In spite of the British education he received at the several schools he attended, Mandela was educated in the knowledge of his people’s system of governance partly through his father’s involvement with the Thembu royal family. “My father has sometimes been referred to as the prime minister of Thembuland during the reigns of Dalindyebo, the father of Sabata, who ruled in the early 1900s and that of his son, Jongintaba, who succeeded him. As a respected and valued counselor to both kings, he accompanied them on their travels and was usually to be found by their sides during important meetings with government officials. He was an acknowledged custodian of Xhosa history and it was partially for that reason that he was a valued adviser.”
Refusing to be contented living as a second class citizen in the country of his birth cost Mandela dearly. In his struggle to ensure the human and civil rights for Africans in South Africa, Mandela was sentenced to life imprisonment on June 11 1964 where he remained until February 11th, 1990. He was not allowed to attend his mother’s funeral in 1968 or the funeral of his eldest son Thembekile who died in a car accident in 1969. Spending almost three decades in prison, Mandela may well have been forgotten by the world except that the amazing woman he had married shortly before being sentenced to life imprisonment would not allow that to happen. Mandela has acknowledged the role that Nomzamo “Winnie” Madikizela-Mandela played in the anti-apartheid struggle. “My former wife is a remarkable person whom I respect even today. She suffered a great deal and kept the name Mandela alive when I was in jail. She also looked after my children and played a very prominent role in the struggle.” In “Part of My Soul Went With Him” published in 1985, Madikizela-Mandela documented that struggle including the years of police brutality, false imprisonment and harassment by the white supremacist culture of the minority settler community of whites in South Africa.

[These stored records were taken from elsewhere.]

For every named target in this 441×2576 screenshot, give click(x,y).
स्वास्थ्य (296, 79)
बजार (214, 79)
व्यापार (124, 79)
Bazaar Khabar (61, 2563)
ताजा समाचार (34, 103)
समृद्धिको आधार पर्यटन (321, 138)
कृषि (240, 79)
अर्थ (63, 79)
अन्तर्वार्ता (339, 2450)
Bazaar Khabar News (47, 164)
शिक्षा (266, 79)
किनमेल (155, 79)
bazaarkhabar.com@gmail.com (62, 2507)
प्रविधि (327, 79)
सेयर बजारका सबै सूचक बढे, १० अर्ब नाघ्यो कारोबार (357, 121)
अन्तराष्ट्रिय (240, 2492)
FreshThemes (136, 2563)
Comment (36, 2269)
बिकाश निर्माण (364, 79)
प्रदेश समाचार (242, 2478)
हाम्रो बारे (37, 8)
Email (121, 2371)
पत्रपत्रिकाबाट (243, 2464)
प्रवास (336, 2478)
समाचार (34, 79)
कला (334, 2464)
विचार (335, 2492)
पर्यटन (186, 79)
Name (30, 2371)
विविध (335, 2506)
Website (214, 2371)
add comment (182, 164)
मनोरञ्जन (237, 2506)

Since Mandela’s release from prison and his election as South Africa’s first legitimate President, the world has celebrated his capacity for forgiveness and reconciliation. He has received accolades, honorary degrees and statues have been erected in his honour. A birthday celebration to recognize his 90th birthday was held at Hyde Park in London, England on Friday, June 27th. I wonder how many of those at the birthday party had once labelled Mandela a terrorist when he was fighting for the freedom of his people.